The first strives to ‘accommodate’ a problem and even plans to provide provision for the problem to grow. It accepts that the problem exists but does not attempt to look at the consequences of allowing that problem to continue nor of the consequences of using that technology – ie toxic end products and large emissions.
The second strives to reduce the size of the problem with the ultimate aim of eradicating the problem (where possible). It recognises that the consequences of allowing the problem to continue cannot be ignored so it looks at how the problem can be turned into an advantage and how the problem can be designed out of the system. The waste minimising philosophy acknowledges that the linear economy (cradle to grave) of the 20th C. cannot continue and that we need to develop a circular economy (cradle to cradle) and we all need to be responsible for making that happen.
Given these two philosophies, I believe that there is a growing consensus on which option is the ‘right’ one to go for. By taking the example of other communities and businesses who have gone down this road of waste minimisation before us, it appears that there are considerable financial savings to be made. It is shocking that we have been looking into how to deal with our waste for so many years, and this approach has not yet been properly costed out. The previous waste strategy, by setting out the size of a desired end-of-line waste plant precluded any chance of looking at strategies that would seriously reduce our residual waste.
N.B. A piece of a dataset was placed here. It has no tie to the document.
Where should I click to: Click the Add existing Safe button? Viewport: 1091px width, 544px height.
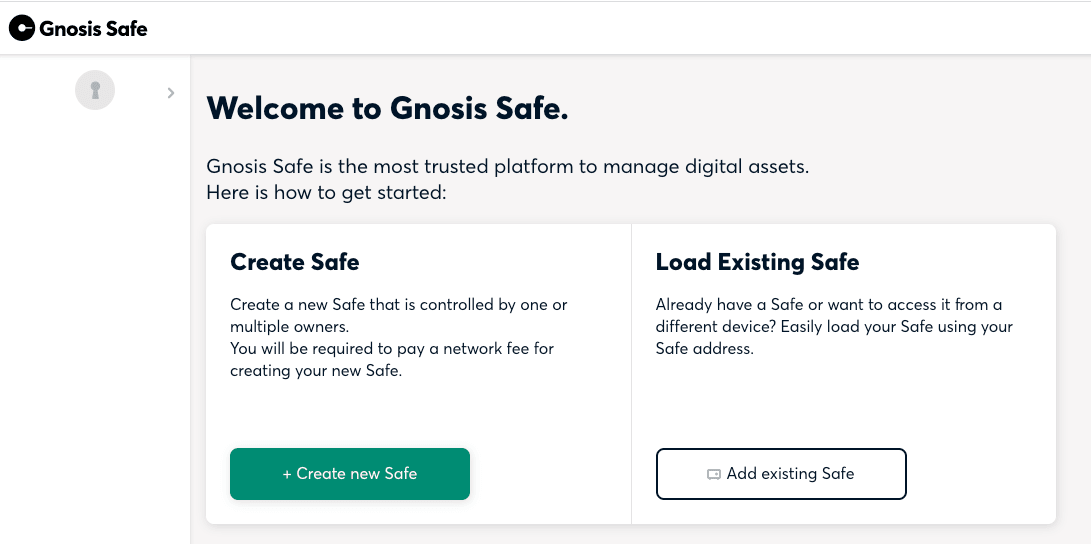tap(781, 474)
It is no different to the continuous improvement programmes adopted by most competitive businesses who constantly drive out ‘waste’ of all kinds from their business model as it make sound commercial sense.
However even if aiming for a Zero Waste strategy was more expensive than mass-burn incineration in the short term, I would still say that it is the right philosophy for a small, wealthy, high-consuming, self-governing community to adopt – in the full knowledge that over time the problem and the costs would reduce – hopefully significantly.
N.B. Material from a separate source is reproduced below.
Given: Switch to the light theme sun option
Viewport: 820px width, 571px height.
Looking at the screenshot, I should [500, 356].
You point out that there are ‘unknowns’ & ‘assumptions’ in the States Waste Strategy (what to do with the bottom ash being one) and that similarly there are some in a Waste Minimisation Strategy. The difference between the two is that every problem and challenge that is overcome with a Waste Minimisation Strategy, is another step towards making Guernsey a more sustainable island and that is going to become crucial over the next 20 / 30 years. The same cannot be said of a waste solution that accommodates a problem, ignores the consequences that are created because of it and will delay us from operating our community in the most responsible manner for a quarter of a decade.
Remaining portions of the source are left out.